Beruntung atau celaka, akibat dari suatu keadaan, siapa yang tahu? Punya anak gadis yang cantik, bisa menjadi keberuntungan, bisa pula menjadi sebab celaka. Celaka itu tidak enak, negatif. Lebih baik bicarakan yang enak-enak saja, seperti tentang keberuntungan.
Di kehidupan pedesaan kadang terjadi, suatu keluarga miskin dengan orang tua berparas biasa saja, memiliki anak gadis yang cantik. Lumayan cantik sehingga menjadi kembang dusun. Memang cantik sehingga menjadi kembang desa. Sangat cantik sehingga menjadi kembang kecamatan. Luar biasa cantik, wanginya akan semerbak sampai ke kadipaten hingga ke keraton kerajaan.
Bagi orangtua yang papa, telah tekun dan rajin bekerja berusaha, rejeki hanya seadanya, memiliki anak gadis yang cantik menjadi suatu keberuntungan. Keberuntungan yang bisa menjadi sebab datangnya rejeki kekayaan, naiknya derajad dan pangkat status sosial.
Memiliki anak cantik seketika langsung beruntung. Kebahagiaan seketika dirasakan orang tua. Anak beranjak perawan, anak pak juragan, anak pak Carik, anak pak Lurah, anak pak Camat ikut-ikutan merasa bahagia dan ikut-ikutan menggapai peruntungan untuk menyunting si gadis.
Bahkan sering pula terjadi, para anak rebutan bersaing pula dengan para bapaknya yang juragan, Carik, Lurah maupun Camat. Dan mereka semua menjadi tidak beruntung ketika semerbak wangi si gadis telah terendus penghuni keraton. Sluman slumun Kanjeng Sinuhun akan berkunjung incognito memetik sang bunga desa.
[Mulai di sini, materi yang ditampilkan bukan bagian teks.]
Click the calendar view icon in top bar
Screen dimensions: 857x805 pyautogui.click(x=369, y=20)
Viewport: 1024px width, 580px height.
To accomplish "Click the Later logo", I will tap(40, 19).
Ketika si gadis disunting menjadi mantu Pak Lurah, maka keluarga miskin harta, derajad pangkat ini terangkat mengikuti anak gadisnya. Bagi orang desa yang miskin lagi tidak berpendidikan, lumrah bila yang didamba adalah kemuliaan hidup berupa kekayaan harta benda, dan penghormatan dari para tetangga.
Meski ada pula orang tua yang tidak mengharapkan dan memanfaatkan anak gadisnya yang cantik. Tapi tetap saja sebagai orang tua sangat menginginkan kebaikan, kemulyaan dan kebahagiaan bagi anak gadisnya. Dan ketika semua keinginan itu di luar kekuatan tangannya, betapa sedih dirasakan orang tua.
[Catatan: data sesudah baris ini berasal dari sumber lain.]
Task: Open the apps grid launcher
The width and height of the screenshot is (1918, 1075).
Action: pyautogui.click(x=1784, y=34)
Seorang bapak tentu akan selalu kepikiran, telah dititipi Tuhan seorang anak yang begitu cantik, layaknya putri para ningrat, sedangkan dia yang tak berpunya tidak dapat menyediakan bagi anaknya yang selayaknya. Maka saat anaknya akhirnya disunting oleh anak Pak Lurah atau orang berpangkat lainnya, rasa bahagia atas keberuntungan yang besar adalah yang utama. Sedangkan kemulyaan, harta benda dan lainnya itu hanya rentetan yang mengikuti.
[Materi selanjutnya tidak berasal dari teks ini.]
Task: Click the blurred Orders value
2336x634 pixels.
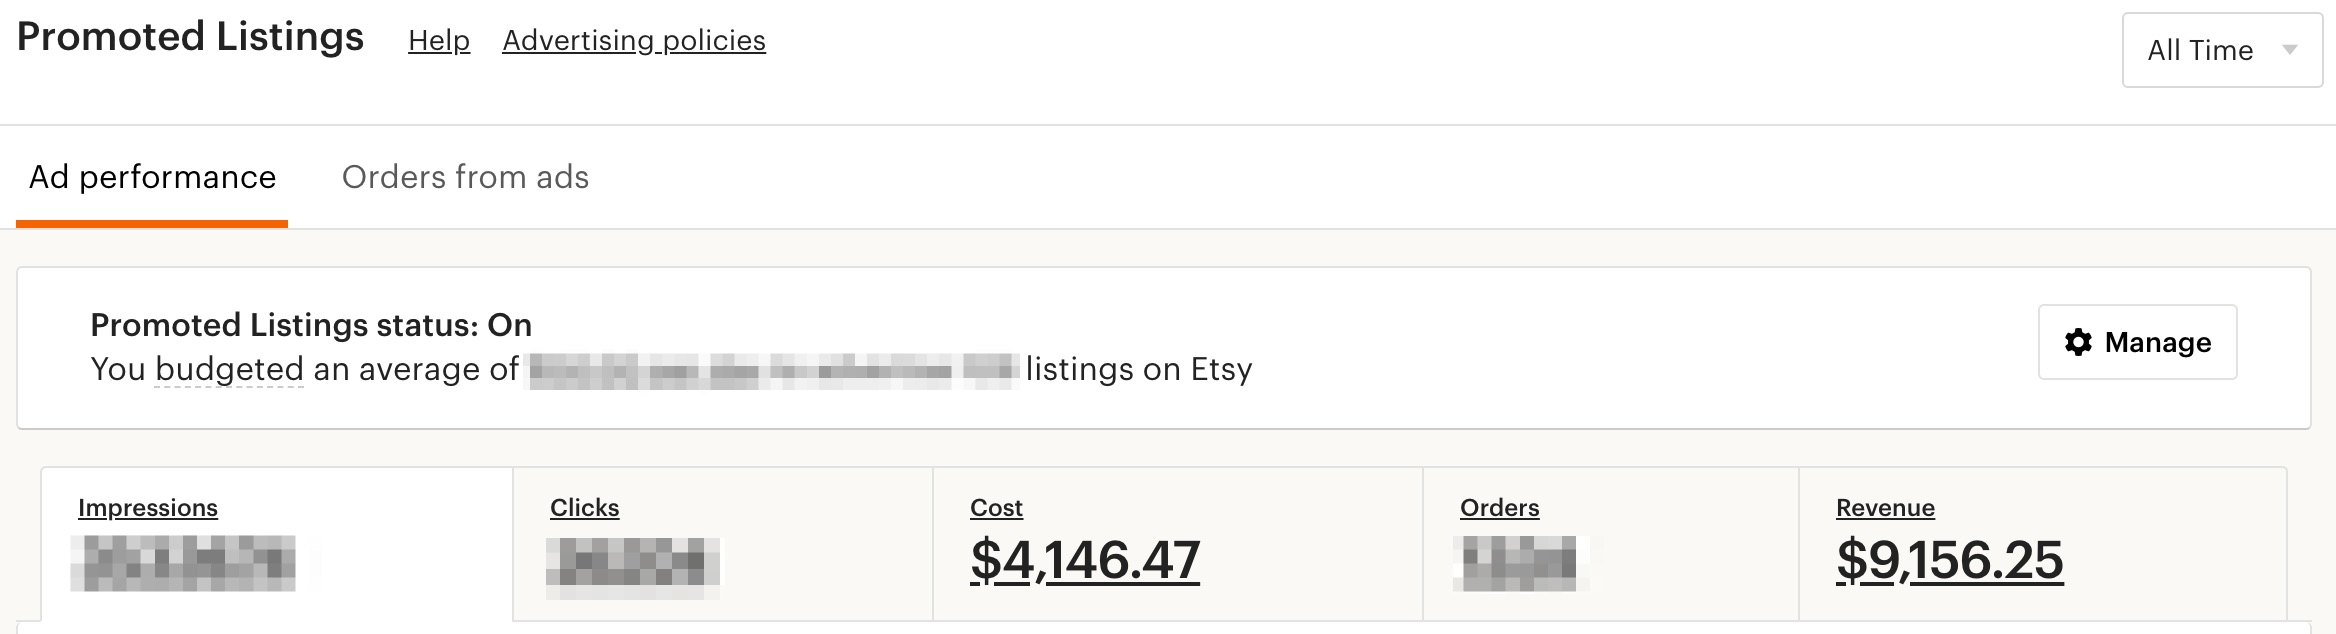Action: point(1519,563)
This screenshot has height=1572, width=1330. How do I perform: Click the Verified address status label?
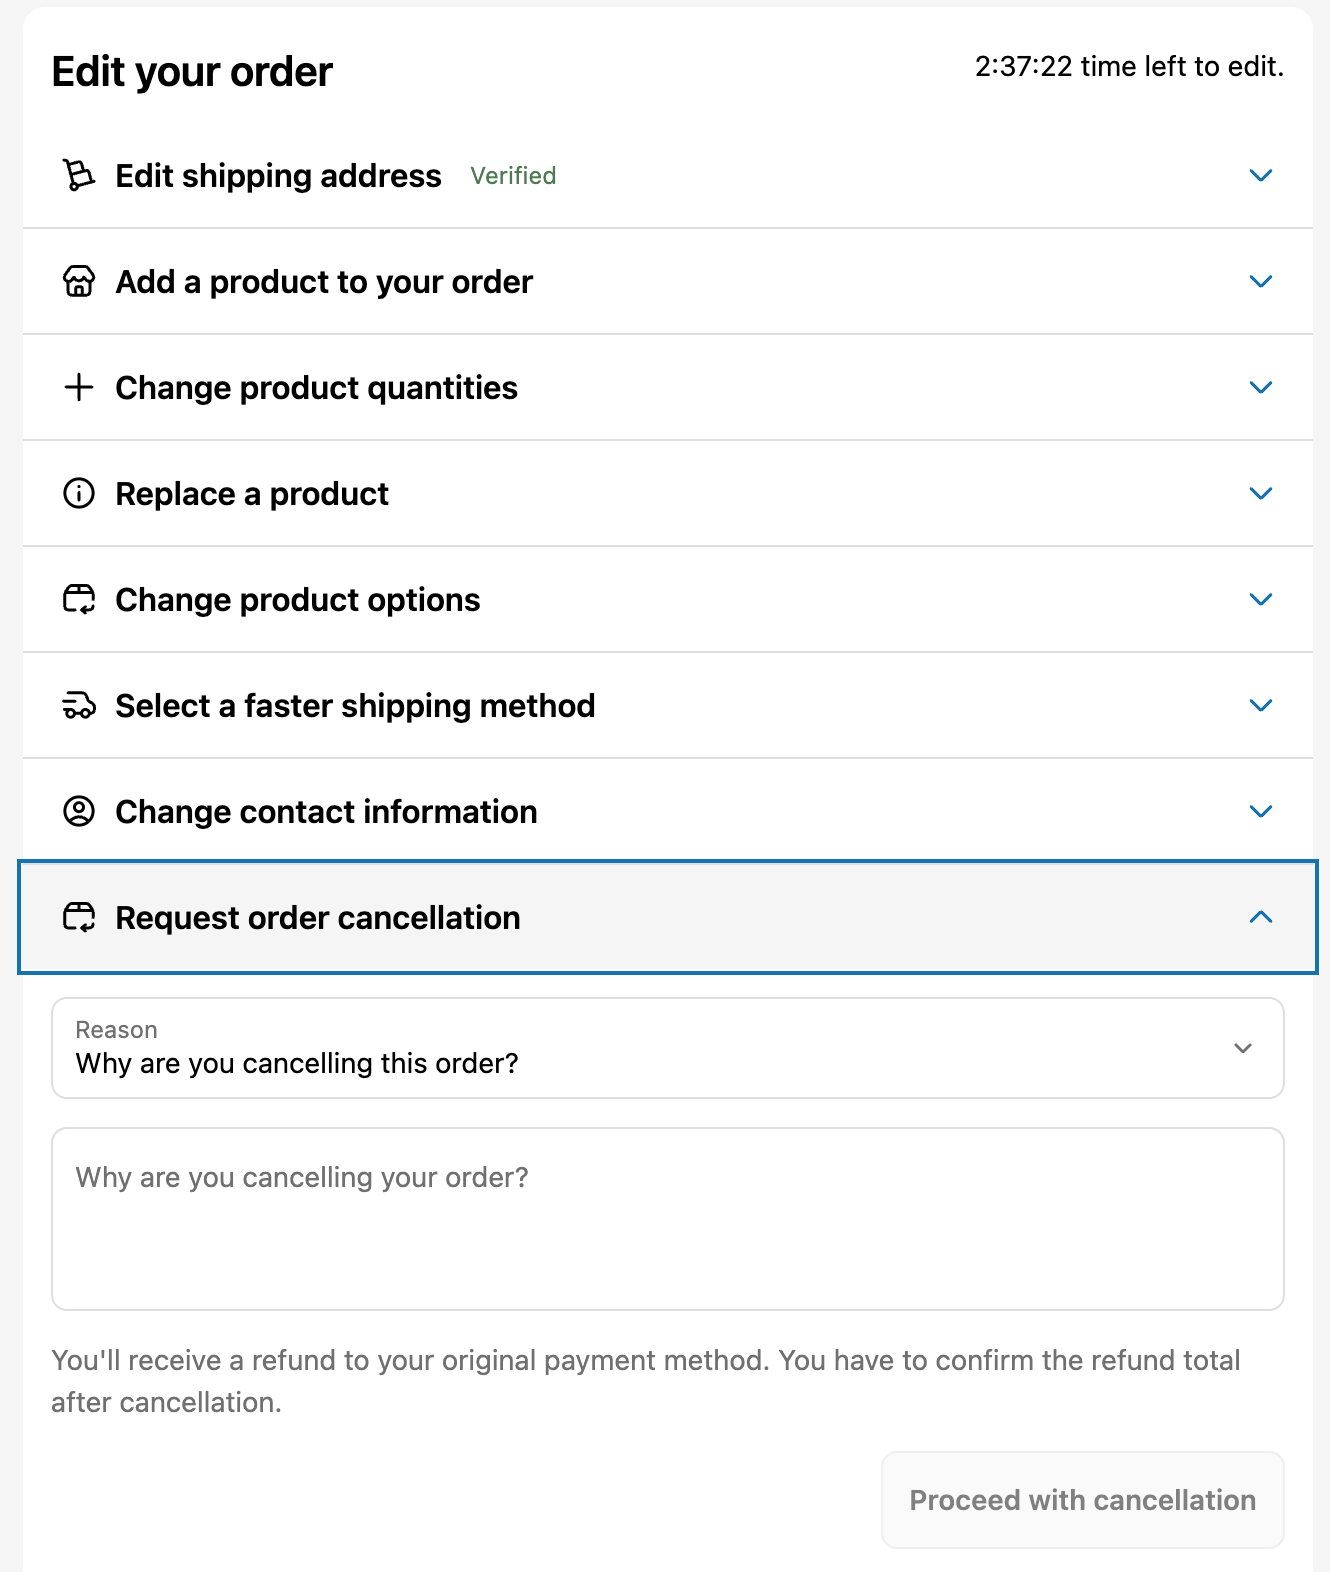click(513, 176)
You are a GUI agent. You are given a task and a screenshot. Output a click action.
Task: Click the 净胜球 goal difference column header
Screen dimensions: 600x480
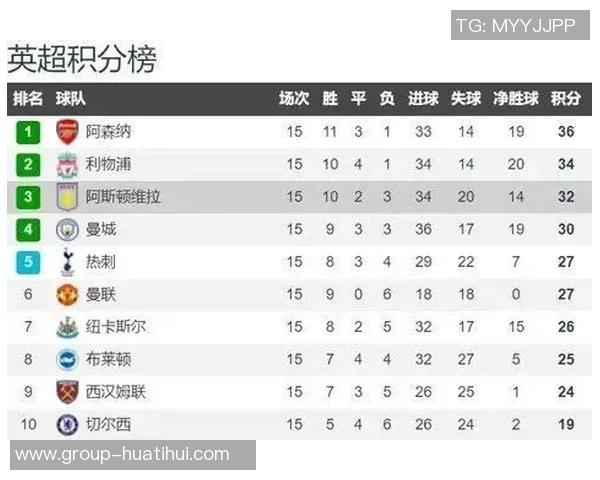coord(516,99)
Petani miskin di desa adalah contoh gambaran orang biasa, rakyat jelata, dijajarkan kepada sisi lain orang tidak biasa seperti para ningrat, orang kaya dan para pejabat berpangkat. Gambaran rakyat biasa yang lain, misal yang tinggal di perkotaan adalah orang biasa yang hanya buruh, karyawan biasa, pegawai rendahan, atau misalnya hanya seorang bakul penjual pecel lele.
Ketika orang biasa yang misalnya hanya seorang penjual makanan pecel lele atau ayam goreng, dan memiliki seorang anak gadis cantik, lalu anaknya disunting oleh anak pejabat berpangkat, bukan Lurah, bukan Camat, bukan Bupati Walikota, bukan Gubernur. Tapi disunting oleh anak Presiden! Presiden yang sedang menjabat. Ini sungguh suatu keberuntungan yang luar biasa.
Penjual ayam goreng yang rumah tinggalnya saja masih mengontrak di suatu kota 'kecil', anaknya disunting oleh anak Presiden!. Ahh.. yang bohong... Seperti cerita Cinderella saja. Sedangkan Cinderella saja hanya ada di cerita.